Mines to pay more
Thursday, 30th June, 2011
By Craig Brealey
The local mining companies will have to contribute more towards helping the city out of its debt.
City Council last night voted to get rid of the contentious cap on mine rates and have the companies pay the three per cent rate rise like everyone else.
At its monthly meeting councillors approved a budget that will run into a deficit of $750,000 and require Council to borrow $1.5 million next financial.
The two options put forward for the budget were to keep the income from mine rates at $3.2 million a year for five years or apply the 2.98 per cent residential rate increase across the board.
Councillors chose the latter to take some of the burden off residential landholders.
The mine rate has been capped since 2005.
The councillors also voted to cut Council spending by three percent and to form a review committee to look at ways of reducing the deficit over the next financial year.
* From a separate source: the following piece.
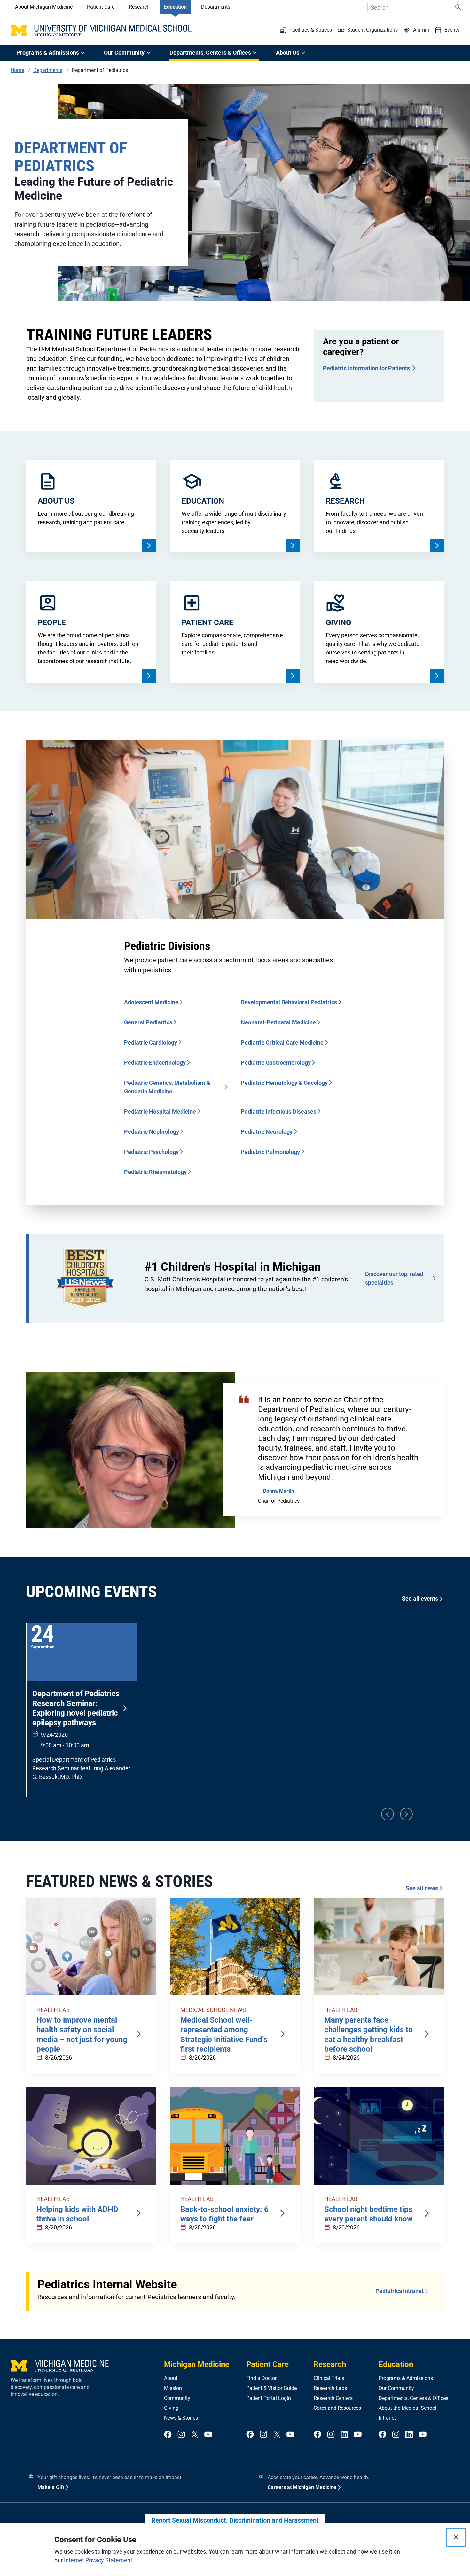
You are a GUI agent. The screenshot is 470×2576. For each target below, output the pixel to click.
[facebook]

A recommendation to double the entry charge to the city pool, from $2 to $4, was knocked back, as was another to raise by $1 the $10 airport landing fee it charges the Rex airline for each passenger.
Councillor John Groenendijk, who moved that the mining rate cap be scrapped, said that the mines could well afford to pay more to help the city.
Clr Groenendijk told the meeting that Council wanted a “good relationship” with mines but that right now in Australia the companies were “making substantial windfalls with mining and on the stock market.”
Councillor Tom Kennedy backed the move and also suggested that if Council cut its operations expenditure budget by three per cent it could save $870,000.
However, this will not apply to projects that are already fully funded.
The proposed cut will be considered by the review committee.
This will comprise councillors and include, at the suggestion of Councillor Darriea Turley, independent accounting advice, possibly from Broken Hill’s sister city council, Bankstown.
Councillors Kennedy and Bob Algate voted against accepting a deficit budget, arguing that it would put an indebted council further in the red.
“We are continually borrowing money to do capital works because our operations budget has been blown out of the water,” Clr Kennedy said.
“There would have been plenty of money ... if Council had done a better job over the years.”
Clr Algate said removing the mine rates cap was “long overdue” and that residents and businesses who were “doing it tough” had been right to ask why the mining companies deserved such a favour when they were given none.
However, he said Council should not keep ignoring advice from its auditors that its method of operating with deficit funding was “unsustainable.”
“The cash flow is in a perilous state and we may have to borrow to fund day to day operations .... there is little doubt in my mind that such an organisation is insolvent.”
Clr Groenendijk replied that the deficit was a fact but that something could always be done.
“We are in deficit and we have to accept it and act to improve it,” he said.
Mayor Wincen Cuy told the meeting that the deficit represented two-and-a-half per cent of Council’s budget but that “we can work our way through it.”
“We will look at it, and we will have the review committee, so that at the end of the financial year we don’t have a $750,000 deficit.”